Associative Memory (Part 2)
In the previous part we saw how LOUDS tree can be used for generic compact and efficient associative associative memory over arbitrary number of dimensions. In this part we will see how LOUDS trees can be used for function approximation and inversion.
Definitions
Let $[0, 1] \in R$ is the domain and range we are operating on. $D$ is a number of dimensions of our space, and for the sake of visualizability, $D = 2$.
Let $\vec{X}$ is a vector encoding a point in $[0, 1]^D$, $\vec{X} = <x_0, x_1, …, x_{D-1}>$. Let $str(x [, h])$ is a function converting a real number from $[0, 1]$ into a binary string by taking a binary representation of a real number to a form like “$0.0010111010…$”, and removing leading “$0.$” and trailing “$0…$”. so, $str(0.181640625) = 001011101$. If $h$ argument is specified for $str(\cdot, \cdot)$, then resulting string is trimmed to $h$ binary digits, if it’s longer than that.
Let $len(x)$ is a number of digits in the result of $str(x)$. Note that $len(\pi / 10) = \infty$, so irrational numbers are literally infinite in this notation. Let $H$ is a maximal depth of data, and there is some implicitly assumed arbitrary value for $h$, like 32 or 64, or even 128. So we can work with approximations of irrational and transcendent numbers, or with long rational numbers in a same way and without loss of generality.
Let $len(\vec{X}) = max_{\substack{i \in \lbrace 0,…,D-1 \rbrace }}(len(x_i))$.
Let $str(\vec{X}) = (str(x_0),…, str(x_{D-1}))$ is a string representation (a tuple) of $\vec{X}$. And let we assume, elements of the tuple are implicitly extended with ‘$0$’ from the right, if their length is less than $len(\vec{X})$. In other words, all elements (binary string) of a tuple are implicitly of the same length.
Let $str(\lbrace \vec{X_0}, \vec{X_1}, … \rbrace) = \lbrace str(\vec{X_0}), str(\vec{X_1}), … \rbrace$. String representation of set of vectors is a set of string representation of individual vectors.
Let $M(\vec{X}) = M(str(\vec{X}))$ is a multiscale transformation of binary string representation of $\vec{X}$. Informally, to compute $M(\vec{X})$ we need to take all strings from its string representation (the tuple of binary strings) and produce another string of length $len(\vec{X}) D$ by concatenating interleaved bits from each binary string in the tuple.
Example.
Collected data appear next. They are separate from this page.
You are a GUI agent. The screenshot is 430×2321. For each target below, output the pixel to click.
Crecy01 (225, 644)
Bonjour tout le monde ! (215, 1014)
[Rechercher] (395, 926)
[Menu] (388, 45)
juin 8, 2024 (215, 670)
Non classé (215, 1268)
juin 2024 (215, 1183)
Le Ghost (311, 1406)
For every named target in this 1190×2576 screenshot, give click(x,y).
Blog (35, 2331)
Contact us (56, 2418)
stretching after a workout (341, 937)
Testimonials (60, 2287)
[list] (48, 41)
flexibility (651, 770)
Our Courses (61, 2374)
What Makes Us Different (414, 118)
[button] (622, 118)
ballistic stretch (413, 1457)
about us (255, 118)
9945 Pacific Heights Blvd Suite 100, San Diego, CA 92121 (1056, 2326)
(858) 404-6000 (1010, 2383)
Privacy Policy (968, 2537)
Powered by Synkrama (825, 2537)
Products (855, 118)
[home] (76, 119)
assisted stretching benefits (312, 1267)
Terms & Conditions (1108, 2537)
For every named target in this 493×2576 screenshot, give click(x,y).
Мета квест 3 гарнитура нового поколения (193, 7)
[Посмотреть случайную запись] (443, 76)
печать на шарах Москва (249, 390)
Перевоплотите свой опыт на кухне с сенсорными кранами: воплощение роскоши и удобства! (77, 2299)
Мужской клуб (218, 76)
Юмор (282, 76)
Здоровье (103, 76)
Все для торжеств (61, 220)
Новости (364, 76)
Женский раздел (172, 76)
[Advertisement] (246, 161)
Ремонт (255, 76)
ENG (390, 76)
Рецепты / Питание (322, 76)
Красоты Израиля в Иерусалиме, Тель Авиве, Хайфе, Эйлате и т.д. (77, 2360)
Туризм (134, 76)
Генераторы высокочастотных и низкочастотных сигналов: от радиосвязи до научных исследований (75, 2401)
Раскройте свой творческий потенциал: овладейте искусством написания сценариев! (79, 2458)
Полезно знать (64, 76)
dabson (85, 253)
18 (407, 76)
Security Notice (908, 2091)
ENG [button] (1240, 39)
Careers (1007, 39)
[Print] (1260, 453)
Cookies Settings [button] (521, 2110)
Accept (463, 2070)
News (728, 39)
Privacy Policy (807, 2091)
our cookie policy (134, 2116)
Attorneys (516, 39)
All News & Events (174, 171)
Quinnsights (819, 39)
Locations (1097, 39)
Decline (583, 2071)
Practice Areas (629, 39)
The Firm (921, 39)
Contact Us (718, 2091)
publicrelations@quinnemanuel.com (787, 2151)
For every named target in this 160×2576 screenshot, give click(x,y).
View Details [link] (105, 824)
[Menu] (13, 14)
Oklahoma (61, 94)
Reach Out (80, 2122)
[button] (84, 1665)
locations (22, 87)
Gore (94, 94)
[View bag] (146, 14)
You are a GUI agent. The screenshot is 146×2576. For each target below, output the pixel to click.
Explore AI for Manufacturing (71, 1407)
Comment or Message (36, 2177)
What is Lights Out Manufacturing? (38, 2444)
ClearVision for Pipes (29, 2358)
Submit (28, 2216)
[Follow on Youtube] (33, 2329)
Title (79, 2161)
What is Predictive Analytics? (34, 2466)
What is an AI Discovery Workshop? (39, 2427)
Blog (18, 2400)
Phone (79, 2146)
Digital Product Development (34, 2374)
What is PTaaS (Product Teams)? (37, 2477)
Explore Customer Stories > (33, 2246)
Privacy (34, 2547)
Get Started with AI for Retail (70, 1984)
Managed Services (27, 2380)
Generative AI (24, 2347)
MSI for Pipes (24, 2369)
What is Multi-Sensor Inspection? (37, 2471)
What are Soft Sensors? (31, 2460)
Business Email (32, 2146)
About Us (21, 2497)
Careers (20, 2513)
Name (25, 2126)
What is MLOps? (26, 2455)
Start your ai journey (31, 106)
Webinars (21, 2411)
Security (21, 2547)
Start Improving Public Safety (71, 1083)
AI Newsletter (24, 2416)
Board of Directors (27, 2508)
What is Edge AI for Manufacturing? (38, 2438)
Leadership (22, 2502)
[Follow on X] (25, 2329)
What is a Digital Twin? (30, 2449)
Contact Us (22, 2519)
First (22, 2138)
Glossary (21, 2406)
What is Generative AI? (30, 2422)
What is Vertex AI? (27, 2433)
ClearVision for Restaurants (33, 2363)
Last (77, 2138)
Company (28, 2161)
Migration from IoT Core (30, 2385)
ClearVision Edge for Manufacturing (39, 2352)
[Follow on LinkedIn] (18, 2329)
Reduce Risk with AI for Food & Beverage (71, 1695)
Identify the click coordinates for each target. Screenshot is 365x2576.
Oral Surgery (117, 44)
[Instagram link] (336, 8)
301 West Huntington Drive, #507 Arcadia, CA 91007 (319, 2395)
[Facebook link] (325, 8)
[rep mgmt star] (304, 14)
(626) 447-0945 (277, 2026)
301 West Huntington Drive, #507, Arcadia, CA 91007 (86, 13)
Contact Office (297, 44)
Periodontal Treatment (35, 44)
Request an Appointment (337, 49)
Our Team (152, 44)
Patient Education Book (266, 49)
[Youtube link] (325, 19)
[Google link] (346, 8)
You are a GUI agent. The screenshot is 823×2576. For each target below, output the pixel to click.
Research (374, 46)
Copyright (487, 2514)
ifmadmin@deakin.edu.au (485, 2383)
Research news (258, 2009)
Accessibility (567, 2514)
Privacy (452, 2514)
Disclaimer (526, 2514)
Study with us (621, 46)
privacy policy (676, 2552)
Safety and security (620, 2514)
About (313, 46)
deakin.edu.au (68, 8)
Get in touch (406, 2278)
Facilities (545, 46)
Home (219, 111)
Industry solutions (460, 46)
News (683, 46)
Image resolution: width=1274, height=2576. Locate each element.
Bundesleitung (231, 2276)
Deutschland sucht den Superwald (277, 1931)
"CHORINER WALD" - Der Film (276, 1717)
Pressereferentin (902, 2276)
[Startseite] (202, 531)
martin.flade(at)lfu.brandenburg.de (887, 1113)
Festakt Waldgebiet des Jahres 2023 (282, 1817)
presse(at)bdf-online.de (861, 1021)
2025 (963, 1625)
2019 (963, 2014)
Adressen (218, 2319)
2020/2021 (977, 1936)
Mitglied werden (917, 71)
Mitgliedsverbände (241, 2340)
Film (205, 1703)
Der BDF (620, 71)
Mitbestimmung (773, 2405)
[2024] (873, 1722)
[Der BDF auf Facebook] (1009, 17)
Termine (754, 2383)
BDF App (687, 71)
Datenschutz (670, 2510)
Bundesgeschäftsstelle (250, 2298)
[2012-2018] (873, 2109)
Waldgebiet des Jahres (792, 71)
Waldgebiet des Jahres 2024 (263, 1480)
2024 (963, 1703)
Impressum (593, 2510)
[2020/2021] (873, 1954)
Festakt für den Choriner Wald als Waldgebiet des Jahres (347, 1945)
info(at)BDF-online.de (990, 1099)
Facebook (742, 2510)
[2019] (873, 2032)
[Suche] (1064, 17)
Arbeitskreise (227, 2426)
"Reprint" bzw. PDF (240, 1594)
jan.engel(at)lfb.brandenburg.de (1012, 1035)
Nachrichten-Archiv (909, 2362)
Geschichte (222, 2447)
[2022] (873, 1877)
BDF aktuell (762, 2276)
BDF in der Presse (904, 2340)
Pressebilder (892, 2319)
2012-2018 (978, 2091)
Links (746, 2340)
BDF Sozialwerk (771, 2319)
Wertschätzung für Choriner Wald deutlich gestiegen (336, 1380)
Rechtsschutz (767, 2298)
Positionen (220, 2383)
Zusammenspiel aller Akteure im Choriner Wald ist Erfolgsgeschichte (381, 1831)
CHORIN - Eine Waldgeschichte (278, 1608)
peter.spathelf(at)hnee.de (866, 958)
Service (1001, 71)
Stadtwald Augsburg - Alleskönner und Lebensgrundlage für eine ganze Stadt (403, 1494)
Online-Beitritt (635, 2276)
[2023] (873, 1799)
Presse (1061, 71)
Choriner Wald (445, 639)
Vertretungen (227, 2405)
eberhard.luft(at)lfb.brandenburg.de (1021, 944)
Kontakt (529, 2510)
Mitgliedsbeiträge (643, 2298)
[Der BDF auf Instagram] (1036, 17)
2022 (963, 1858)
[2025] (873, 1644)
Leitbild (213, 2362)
Let $H = 3$ and $D = 2$. $\vec{X} = <0.625, 0.25>$, $str(\vec{X}) = (101, 01)$ and $M(\vec{X}) = 10|01|10$. Note that signs $|$ are added to separate $H$ path elements in the recording, they are here for the sake of visualization and are not a part of the representation. The string $10|01|10$ is also called path expression because it’s a unique path in the multidimensional space decomposition encoding the position of $\vec{X}$ in this decomposition. Visually:
Note that the order in which path elements of a path expression enumerate the volume is Z-order.
Given a set of $D$-dimensional vectors $\lbrace \vec{X} \rbrace$, it’s multiscale transformation can be represented as a $D$-dimensional Quad Tree. Such quad tree can be represented with a cardinal LOUDS tree of degree $2^D$. Here, implicit parameter $H$ is a maximal height of the Quad Tree.
Basic Asymptotic Complexity
Given that $N = |\lbrace \vec{X} \rbrace|$, and given that LOUDS tree is dynamic (represented internally as a b-tree), the following complexity estimations apply:
- Insertion and deletion of a point is $O(H log(N))$. Update is semantically not defined because it’s a set. Batch updates in Z-order are $O(H (log(N) + B))$, where $B$ is a batch size. Otherwise can be slightly worse, up to $O(H log(N) B)$ in the worst case.
- Point lookup (membership query) is $O(D H log(N))$.
- Range and projection queries are $O(D H log(N) + M)$ on average, where $M$ is a recall size (number of vectors matching the query). In worst case tree traversal degrades to the linear scan of the entire set of vectors.
- The data structure is space efficient. 2 bits per LOUDS tree node + compressed bitmap of cardinal labels. For most usage scenarios, space complexity will be within 2x the raw bit size of $str(\lbrace \vec{X} \rbrace)$.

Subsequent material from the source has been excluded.